EXERCISE DESCRIPTION: Convert every line of the material below into a Markdown table with two columns, Row and Text. Put each line's number in Row and the line itself in Text, and leave out blank lines.

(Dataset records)
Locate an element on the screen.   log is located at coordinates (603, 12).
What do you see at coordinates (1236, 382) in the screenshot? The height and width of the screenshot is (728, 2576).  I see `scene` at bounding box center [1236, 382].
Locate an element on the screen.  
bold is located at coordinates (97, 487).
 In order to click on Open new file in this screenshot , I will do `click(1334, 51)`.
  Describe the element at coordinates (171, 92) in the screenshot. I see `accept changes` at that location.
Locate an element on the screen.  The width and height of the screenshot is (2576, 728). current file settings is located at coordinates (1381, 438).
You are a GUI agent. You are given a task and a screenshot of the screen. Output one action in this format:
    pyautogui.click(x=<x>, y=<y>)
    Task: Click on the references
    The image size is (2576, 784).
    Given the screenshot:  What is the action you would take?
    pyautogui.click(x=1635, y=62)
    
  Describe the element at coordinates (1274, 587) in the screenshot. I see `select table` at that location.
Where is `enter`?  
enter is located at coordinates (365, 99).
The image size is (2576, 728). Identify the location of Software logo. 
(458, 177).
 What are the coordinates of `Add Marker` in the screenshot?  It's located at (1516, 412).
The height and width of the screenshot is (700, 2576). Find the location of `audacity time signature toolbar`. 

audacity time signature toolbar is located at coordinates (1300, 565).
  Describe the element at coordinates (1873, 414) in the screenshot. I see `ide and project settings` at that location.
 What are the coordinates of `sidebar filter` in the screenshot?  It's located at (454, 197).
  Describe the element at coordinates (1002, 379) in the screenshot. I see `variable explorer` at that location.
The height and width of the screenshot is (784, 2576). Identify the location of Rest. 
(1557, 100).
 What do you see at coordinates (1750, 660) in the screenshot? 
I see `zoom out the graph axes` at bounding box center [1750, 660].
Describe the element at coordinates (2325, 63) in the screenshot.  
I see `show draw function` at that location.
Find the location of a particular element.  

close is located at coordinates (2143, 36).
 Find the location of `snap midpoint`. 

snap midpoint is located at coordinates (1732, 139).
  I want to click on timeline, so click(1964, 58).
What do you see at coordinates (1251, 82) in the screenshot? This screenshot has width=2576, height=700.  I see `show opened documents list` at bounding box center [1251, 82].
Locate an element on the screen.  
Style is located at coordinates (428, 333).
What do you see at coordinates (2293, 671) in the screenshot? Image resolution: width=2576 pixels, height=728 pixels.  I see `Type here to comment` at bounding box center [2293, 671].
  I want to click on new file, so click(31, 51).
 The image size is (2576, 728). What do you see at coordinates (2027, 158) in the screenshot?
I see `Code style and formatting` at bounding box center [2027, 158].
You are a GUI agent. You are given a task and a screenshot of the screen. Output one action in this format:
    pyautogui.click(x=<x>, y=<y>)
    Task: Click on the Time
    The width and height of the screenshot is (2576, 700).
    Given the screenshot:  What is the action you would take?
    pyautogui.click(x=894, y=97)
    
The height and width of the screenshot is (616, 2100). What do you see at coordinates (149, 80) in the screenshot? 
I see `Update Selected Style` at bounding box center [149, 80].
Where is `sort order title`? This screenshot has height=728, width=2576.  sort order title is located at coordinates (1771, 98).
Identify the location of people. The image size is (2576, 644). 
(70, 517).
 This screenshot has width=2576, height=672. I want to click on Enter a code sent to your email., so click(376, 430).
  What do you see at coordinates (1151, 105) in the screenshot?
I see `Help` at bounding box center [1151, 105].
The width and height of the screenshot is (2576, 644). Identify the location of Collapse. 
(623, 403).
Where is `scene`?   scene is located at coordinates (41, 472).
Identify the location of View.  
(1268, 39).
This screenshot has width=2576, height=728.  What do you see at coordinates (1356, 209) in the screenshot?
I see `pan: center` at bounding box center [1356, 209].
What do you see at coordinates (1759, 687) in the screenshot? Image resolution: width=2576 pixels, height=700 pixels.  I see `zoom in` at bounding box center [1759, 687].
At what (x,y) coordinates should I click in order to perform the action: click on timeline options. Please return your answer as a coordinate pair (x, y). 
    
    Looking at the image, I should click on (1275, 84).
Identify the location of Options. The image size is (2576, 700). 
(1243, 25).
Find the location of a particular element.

RESULT OF THE EXERCISE:
| Row | Text |
|---|---|
| 1 | Locate an element on the screen.   log is located at coordinates (603, 12). |
| 2 | What do you see at coordinates (1236, 382) in the screenshot? The height and width of the screenshot is (728, 2576).  I see `scene` at bounding box center [1236, 382]. |
| 3 | Locate an element on the screen.   |
| 4 | bold is located at coordinates (97, 487). |
| 5 |  In order to click on Open new file in this screenshot , I will do `click(1334, 51)`. |
| 6 |   Describe the element at coordinates (171, 92) in the screenshot. I see `accept changes` at that location. |
| 7 | Locate an element on the screen.  The width and height of the screenshot is (2576, 728). current file settings is located at coordinates (1381, 438). |
| 8 | You are a GUI agent. You are given a task and a screenshot of the screen. Output one action in this format: |
| 9 |     pyautogui.click(x=<x>, y=<y>) |
| 10 |     Task: Click on the references |
| 11 |     The image size is (2576, 784). |
| 12 |     Given the screenshot:  What is the action you would take? |
| 13 |     pyautogui.click(x=1635, y=62) |
| 14 |   Describe the element at coordinates (1274, 587) in the screenshot. I see `select table` at that location. |
| 15 | Where is `enter`?   |
| 16 | enter is located at coordinates (365, 99). |
| 17 | The image size is (2576, 728). Identify the location of Software logo.  |
| 18 | (458, 177). |
| 19 |  What are the coordinates of `Add Marker` in the screenshot?  It's located at (1516, 412). |
| 20 | The height and width of the screenshot is (700, 2576). Find the location of `audacity time signature toolbar`.  |
| 21 | audacity time signature toolbar is located at coordinates (1300, 565). |
| 22 |   Describe the element at coordinates (1873, 414) in the screenshot. I see `ide and project settings` at that location. |
| 23 |  What are the coordinates of `sidebar filter` in the screenshot?  It's located at (454, 197). |
| 24 |   Describe the element at coordinates (1002, 379) in the screenshot. I see `variable explorer` at that location. |
| 25 | The height and width of the screenshot is (784, 2576). Identify the location of Rest.  |
| 26 | (1557, 100). |
| 27 |  What do you see at coordinates (1750, 660) in the screenshot?  |
| 28 | I see `zoom out the graph axes` at bounding box center [1750, 660]. |
| 29 | Describe the element at coordinates (2325, 63) in the screenshot.   |
| 30 | I see `show draw function` at that location. |
| 31 | Find the location of a particular element.   |
| 32 | close is located at coordinates (2143, 36). |
| 33 |  Find the location of `snap midpoint`.  |
| 34 | snap midpoint is located at coordinates (1732, 139). |
| 35 |   I want to click on timeline, so click(1964, 58). |
| 36 | What do you see at coordinates (1251, 82) in the screenshot? This screenshot has width=2576, height=700.  I see `show opened documents list` at bounding box center [1251, 82]. |
| 37 | Locate an element on the screen.   |
| 38 | Style is located at coordinates (428, 333). |
| 39 | What do you see at coordinates (2293, 671) in the screenshot? Image resolution: width=2576 pixels, height=728 pixels.  I see `Type here to comment` at bounding box center [2293, 671]. |
| 40 |   I want to click on new file, so click(31, 51). |
| 41 |  The image size is (2576, 728). What do you see at coordinates (2027, 158) in the screenshot? |
| 42 | I see `Code style and formatting` at bounding box center [2027, 158]. |
| 43 | You are a GUI agent. You are given a task and a screenshot of the screen. Output one action in this format: |
| 44 |     pyautogui.click(x=<x>, y=<y>) |
| 45 |     Task: Click on the Time |
| 46 |     The width and height of the screenshot is (2576, 700). |
| 47 |     Given the screenshot:  What is the action you would take? |
| 48 |     pyautogui.click(x=894, y=97) |
| 49 | The height and width of the screenshot is (616, 2100). What do you see at coordinates (149, 80) in the screenshot?  |
| 50 | I see `Update Selected Style` at bounding box center [149, 80]. |
| 51 | Where is `sort order title`? This screenshot has height=728, width=2576.  sort order title is located at coordinates (1771, 98). |
| 52 | Identify the location of people. The image size is (2576, 644).  |
| 53 | (70, 517). |
| 54 |  This screenshot has width=2576, height=672. I want to click on Enter a code sent to your email., so click(376, 430). |
| 55 |   What do you see at coordinates (1151, 105) in the screenshot? |
| 56 | I see `Help` at bounding box center [1151, 105]. |
| 57 | The width and height of the screenshot is (2576, 644). Identify the location of Collapse.  |
| 58 | (623, 403). |
| 59 | Where is `scene`?   scene is located at coordinates (41, 472). |
| 60 | Identify the location of View.   |
| 61 | (1268, 39). |
| 62 | This screenshot has width=2576, height=728.  What do you see at coordinates (1356, 209) in the screenshot? |
| 63 | I see `pan: center` at bounding box center [1356, 209]. |
| 64 | What do you see at coordinates (1759, 687) in the screenshot? Image resolution: width=2576 pixels, height=700 pixels.  I see `zoom in` at bounding box center [1759, 687]. |
| 65 | At what (x,y) coordinates should I click in order to perform the action: click on timeline options. Please return your answer as a coordinate pair (x, y).  |
| 66 |     Looking at the image, I should click on (1275, 84). |
| 67 | Identify the location of Options. The image size is (2576, 700).  |
| 68 | (1243, 25). |
| 69 | Find the location of a particular element. |